Muhammad Kharisma - detikFinance
Selasa, 13 Des 2016 07:34 WIB
Foto: Istimewa
Jakarta - Masih ingat saat sekolah dulu kita diajarkan untuk membagi kebutuhan berdasarkan primer, sekunder, dan tersier? Pelajaran tersebut pada dasarnya memang mengajarkan kita agar dapat membedakan mana yang merupakan suatu kebutuhan dan mana yang hanya sebatas keinginan (gengsi). Apabila dilihat dari skala prioritas pun, sebenarnya pelajaran tersebut dimaksudkan agar idealnya kita harus dapat memenuhi kebutuhan primer terlebih dahulu sebelum memikirkan kebutuhan yang selanjutnya.

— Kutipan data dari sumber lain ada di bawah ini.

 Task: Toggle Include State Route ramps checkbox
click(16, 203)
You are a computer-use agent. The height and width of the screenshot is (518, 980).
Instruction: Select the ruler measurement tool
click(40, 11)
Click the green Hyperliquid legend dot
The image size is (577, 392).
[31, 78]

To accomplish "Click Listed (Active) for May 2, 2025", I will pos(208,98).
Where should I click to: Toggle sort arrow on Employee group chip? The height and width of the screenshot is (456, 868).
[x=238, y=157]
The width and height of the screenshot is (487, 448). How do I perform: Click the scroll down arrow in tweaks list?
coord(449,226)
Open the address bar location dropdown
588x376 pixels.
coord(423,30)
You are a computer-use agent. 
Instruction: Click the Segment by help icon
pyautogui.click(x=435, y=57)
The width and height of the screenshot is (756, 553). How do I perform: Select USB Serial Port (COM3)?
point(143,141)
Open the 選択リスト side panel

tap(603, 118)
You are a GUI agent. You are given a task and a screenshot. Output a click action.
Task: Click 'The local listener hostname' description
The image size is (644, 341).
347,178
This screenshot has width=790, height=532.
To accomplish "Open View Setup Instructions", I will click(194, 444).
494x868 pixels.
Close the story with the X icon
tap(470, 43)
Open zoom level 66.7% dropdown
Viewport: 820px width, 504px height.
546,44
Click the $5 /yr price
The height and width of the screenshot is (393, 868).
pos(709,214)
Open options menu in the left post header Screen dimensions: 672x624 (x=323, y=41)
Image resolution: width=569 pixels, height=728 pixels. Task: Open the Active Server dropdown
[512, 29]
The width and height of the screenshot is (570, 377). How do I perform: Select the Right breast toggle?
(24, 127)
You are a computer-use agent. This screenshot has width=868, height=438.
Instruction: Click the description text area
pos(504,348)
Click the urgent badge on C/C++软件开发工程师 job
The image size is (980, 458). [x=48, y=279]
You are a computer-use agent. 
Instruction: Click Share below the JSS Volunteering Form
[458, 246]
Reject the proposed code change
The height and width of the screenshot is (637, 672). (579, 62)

Tidak mengherankan apabila kemudian muncul pertanyaan, apabila dikaitkan dalam kehidupan saat ini, sudah dapatkah kita menganalisa ke mana larinya penghasilan yang didapat secara rutin? Apakah benar untuk memenuhi kebutuhan yang bersifat primer atau malah lompat dengan lebih sering memenuhi kebutuhan yang bersifat sekunder bahkan tersier dengan mengabaikan kebutuhan yang bersifat primer?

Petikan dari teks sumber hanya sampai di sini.